> **CONJUNTO DE TAREFAS**:
[1] Segundo o texto sobre o estudo na UTI do HU-UFPI, quantos dos 54 profissionais aceitaram participar?
[2] Prossiga, por favor, o texto sobre o estudo na UTI do HU-UFPI a partir da última frase apresentada.

> **TRECHO**:
▼▼▼

Trata-se de um estudo transversal realizado com a equipe multiprofissional atuante na UTI do Hospital Universitário da Universidade Federal do Piauí (HU-UFPI), localizado na cidade de Teresina-PI. A pesquisa ocorreu após a aprovação do Comitê de Ética em Pesquisa (CEP) com Certificado de Apresentação e Apreciação Ética (CAAE) 55567022.7.0000.8050. A pesquisa esteve de acordo com as normas da resolução 466/12 do Conselho Nacional de Saúde (CNS).

A população e amostra foram os profissionais atuantes nessa UTI durante os turnos manhã e tarde, compreendendo fisioterapeutas, enfermeiros, técnicos de enfermagem, fonoaudiólogos e médicos, sendo assim 54 profissionais, número baseado na escala disponibilizada para essa pesquisa pela assistência administrativa do setor em questão. Desses 54 profissionais, 42 aceitaram participar do estudo.

A coleta foi realizada entre os meses de abril e maio de 2022, com critério de inclusão os profissionais da saúde atuantes durante o dia na UTI Geral do HU-UFPI. Os critérios de exclusão foram: profissionais que estivessem de férias, atestado ou afastados da assistência durante o momento da coleta de dados, aqueles que desistiram de preencher de forma completa o instrumento da pesquisa e os que tiveram indisponibilidade de tempo para participar devido a demanda da assistência do setor durante a coleta de dados.

▲▲▲

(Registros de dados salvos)
▼▼▼

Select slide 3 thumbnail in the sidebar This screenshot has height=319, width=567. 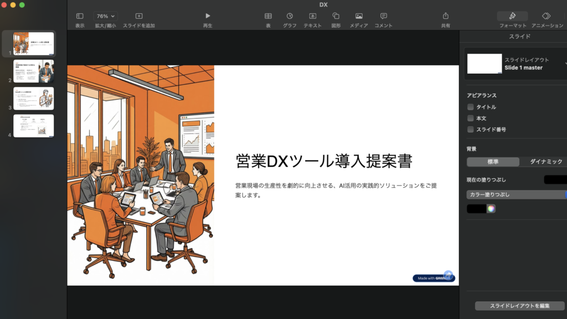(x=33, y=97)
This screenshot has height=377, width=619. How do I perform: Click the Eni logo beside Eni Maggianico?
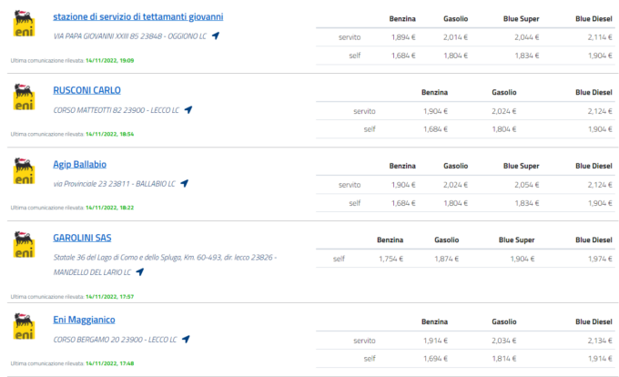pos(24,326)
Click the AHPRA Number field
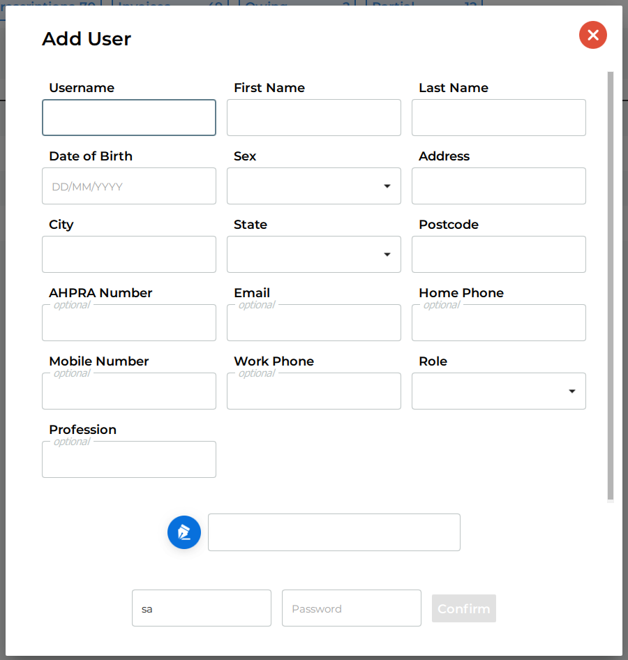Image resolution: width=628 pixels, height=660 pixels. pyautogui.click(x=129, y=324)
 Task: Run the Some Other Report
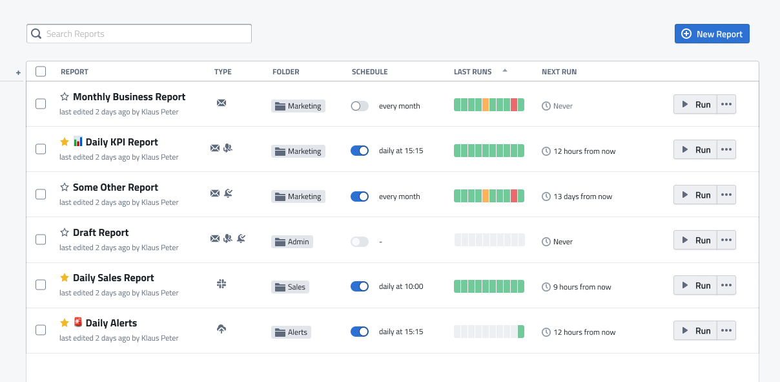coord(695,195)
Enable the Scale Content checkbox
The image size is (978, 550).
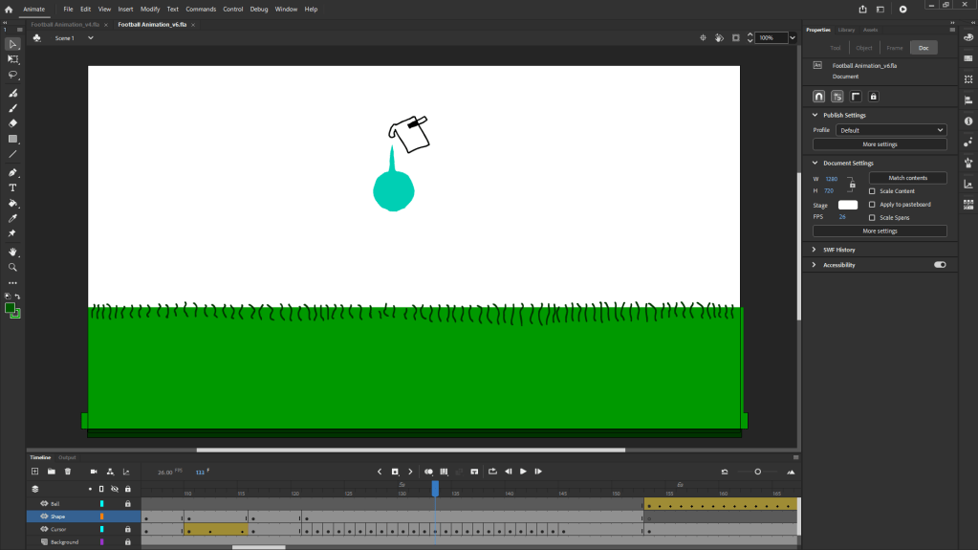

▲▲▲

> **RESPOSTAS DO EXERCÍCIO**:
[1] 42 profissionais.

[2]
A equipe multiprofissional foi convidada a participar do estudo em seu local de trabalho em horário de intervalo da intrajornada, após aceitarem a participação e assinarem o Termo de Consentimento Livre e Esclarecido (TCLE). Esses profissionais foram orientados sobre como preencher o questionário, o tempo médio para responder e de devolução para o pesquisador, bem como sobre a importância do estudo.

Os participantes que aceitaram participar receberam duas vias do TCLE uma para sua posse, outra para devolução ao pesquisador entrevistador, e uma via do questionário de pesquisa. Nos casos de dúvidas sobre o instrumento da pesquisa, foram repetidas as mesmas orientações do início, para que não houvesse influência do pesquisador sobre as respostas dos participantes.

Em seguida, foi aplicado o questionário, com instrumentação baseada na versão em português usado por Capozzoli [6], a qual se baseou em um estudo canadense [8]. Trata-se de um questionário autoaplicável e composto por três componentes principais: o glossário, a caracterização dos participantes do estudo e os questionamentos referentes às barreiras. Inicialmente foram apresentadas as definições dos termos de maior importância para conhecimento do participante, como conceito de fraqueza muscular adquirida na UTI, mobilização precoce e tipos de mobilizações. O objetivo de acrescentar esses conceitos ao questionário seria torná-lo autoexplicativo, diminuindo as dúvidas do entrevistado e, com isso, propiciar maior confiabilidade aos resultados obtidos.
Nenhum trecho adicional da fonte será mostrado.